Wednesday, April 30th, 2014
This paper is the first to document the mechanism of how a mobile segment of the hook of hamate can dynamically compress the motor branch of the ulnar nerve. Presented is the case of a professional golfer who experienced pain on the ulnar aspect of his right hand that he attributed to weakness and inability to control his hand. Imaging revealed the rare condition of os hamulus proprius causing a dynamic compression of the ulnar nerve when in power grip. Provided is a review of wrist anatomy with particular focus on the peculiar case of the bipartite hamulus.
Anatomy of the wrist
The wrist comprises a proximal and distal carpal row. The distal carpal row consists of the trapezium, trapezoid, capitate and hamate and acts as a base for the metacarpals. The proximal carpal row consists of the scaphoid, lunate, triquetrum and pisiform bone. These function as an intercalated segment, balancing the hand on the radius and ulna. 

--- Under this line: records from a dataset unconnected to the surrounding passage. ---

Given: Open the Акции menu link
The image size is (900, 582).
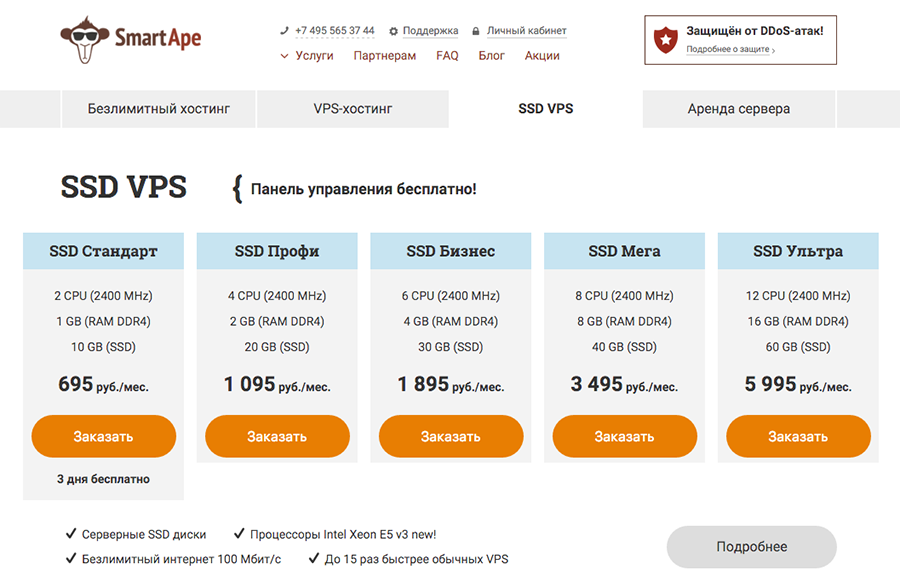Looking at the screenshot, I should 542,56.
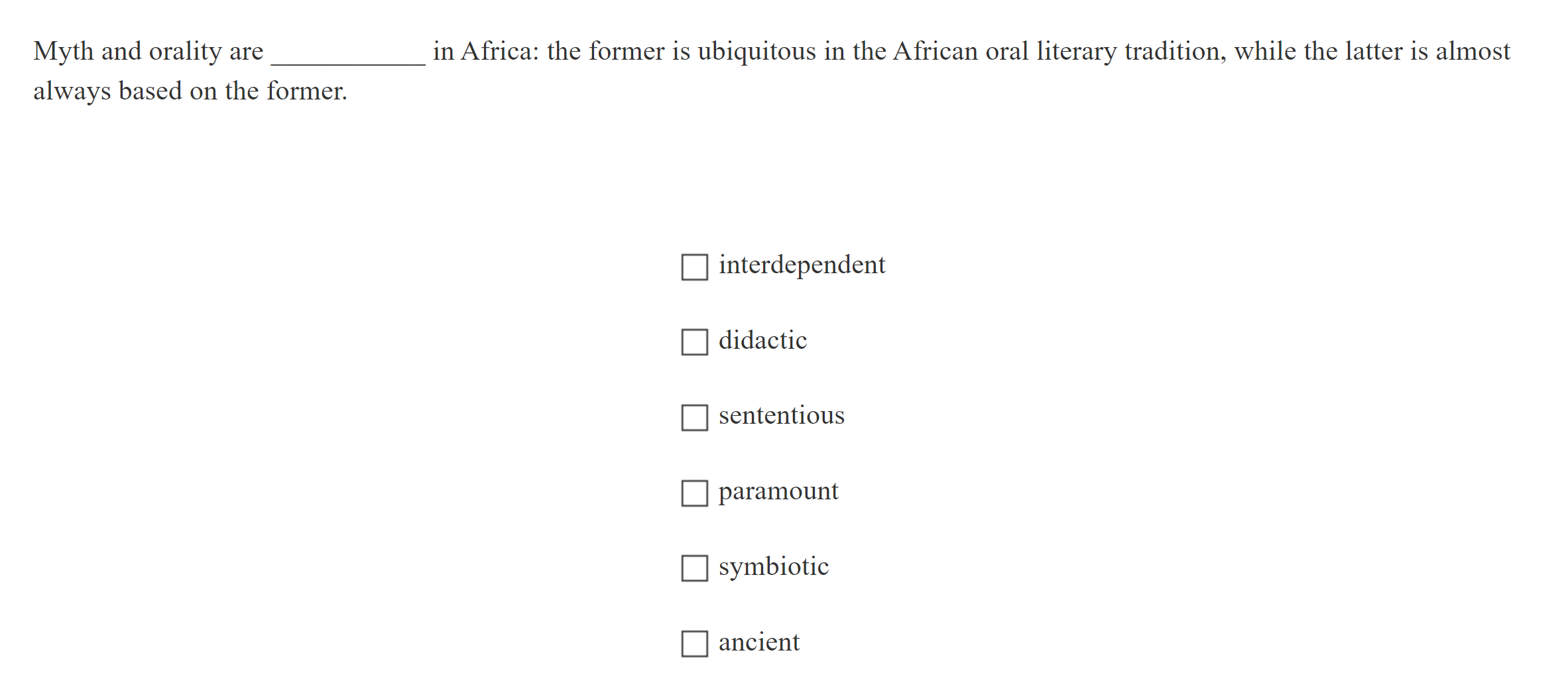
Task: Toggle the 'ancient' checkbox
Action: (x=694, y=644)
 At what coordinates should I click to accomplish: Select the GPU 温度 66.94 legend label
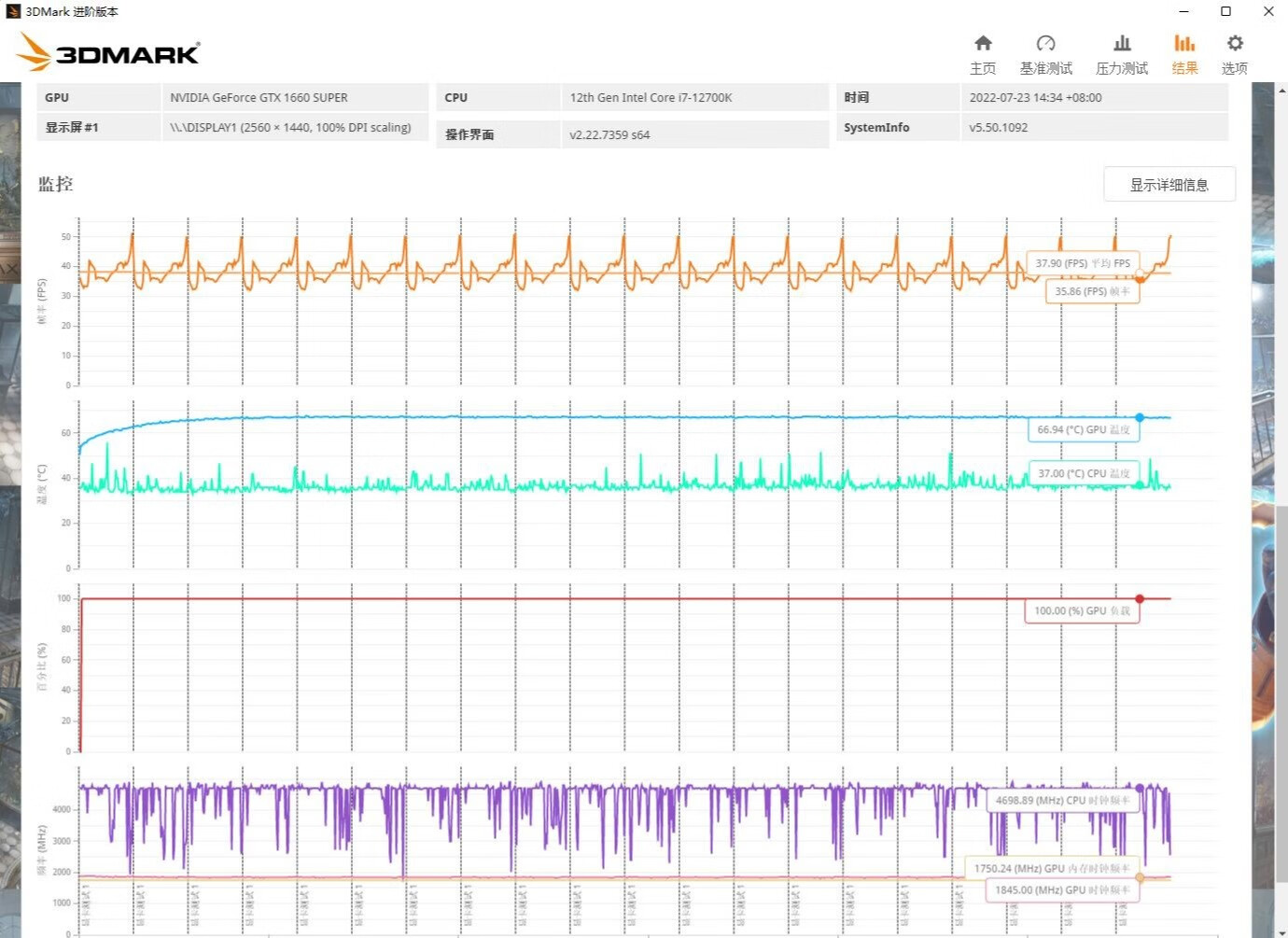[x=1083, y=429]
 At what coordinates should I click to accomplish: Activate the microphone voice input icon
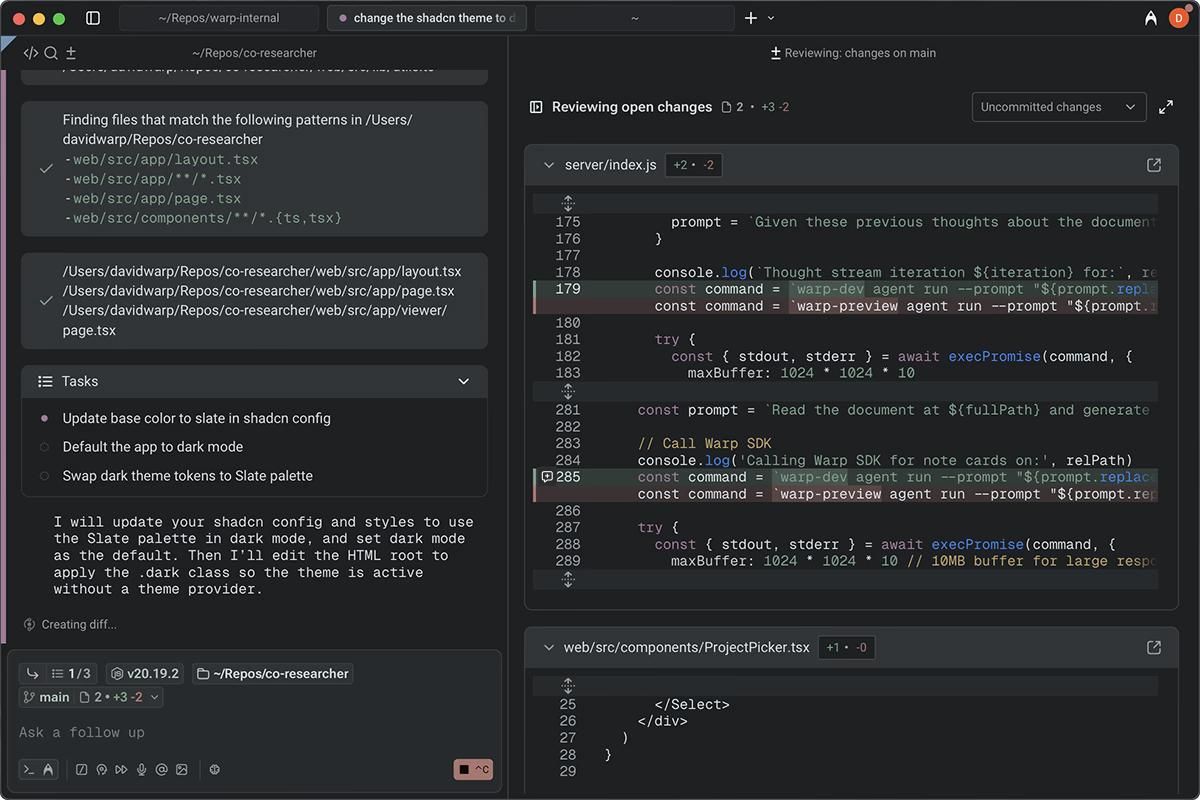point(141,769)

Hamate anatomy and function
The hamate articulates with the triquetrum proximally and the bases of the 4th and 5th finger metacarpals distally. The hook of the hamate is an important structure in the hand. Protruding from the volar surface of the hamate, it anchors the distal transverse carpal ligament, acting as a pulley for the ulnar flexor tendons and protecting the motor branch of the ulnar nerve. This branch of the ulnar nerve courses dorsally and distally around the hook of the hamate to supply nearly all the intrinsic muscles of the hand.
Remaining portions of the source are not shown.